[Start of Attachment]
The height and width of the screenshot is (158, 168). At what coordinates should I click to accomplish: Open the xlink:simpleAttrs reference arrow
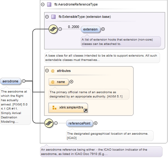click(x=85, y=111)
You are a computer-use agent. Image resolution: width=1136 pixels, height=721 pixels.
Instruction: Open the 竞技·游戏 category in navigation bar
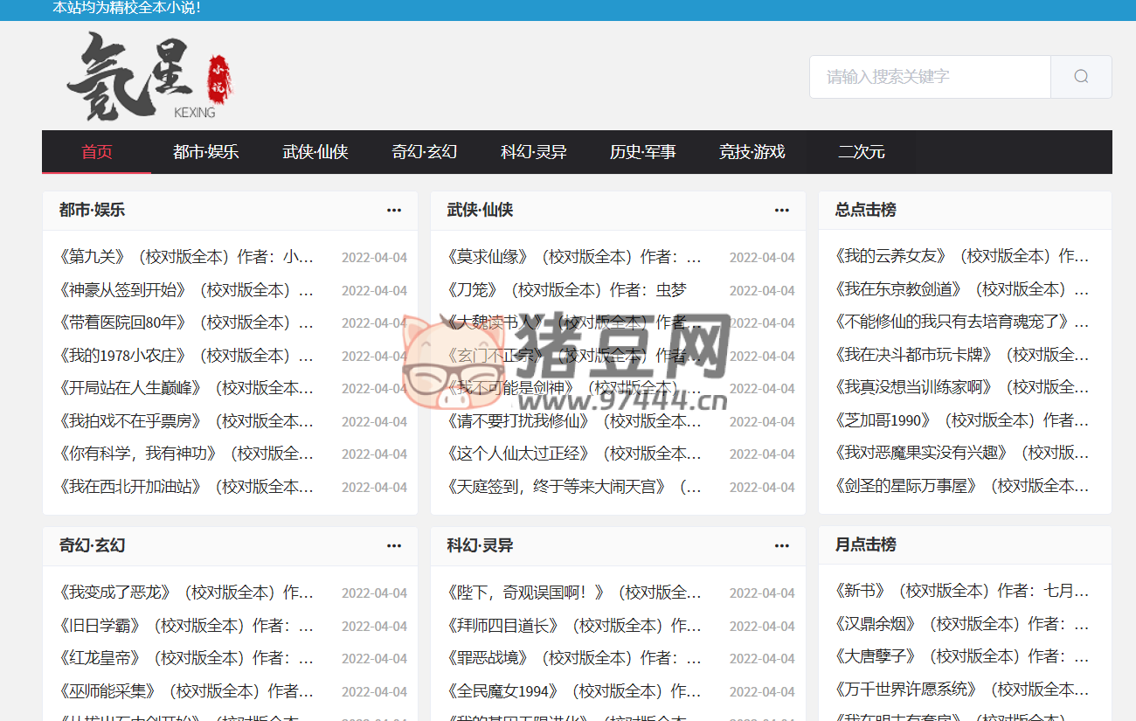(752, 151)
[End of Attachment]
> _Exercise prompt_: Lines before the one containing "You are a computer-use" are not wanted; write out that line and every later line through the end of the data above, exactly, without pictures.

> _Result for this exercise_:
You are a computer-use agent. Image resolution: width=1136 pixels, height=721 pixels.
Instruction: Open the 竞技·游戏 category in navigation bar
(752, 151)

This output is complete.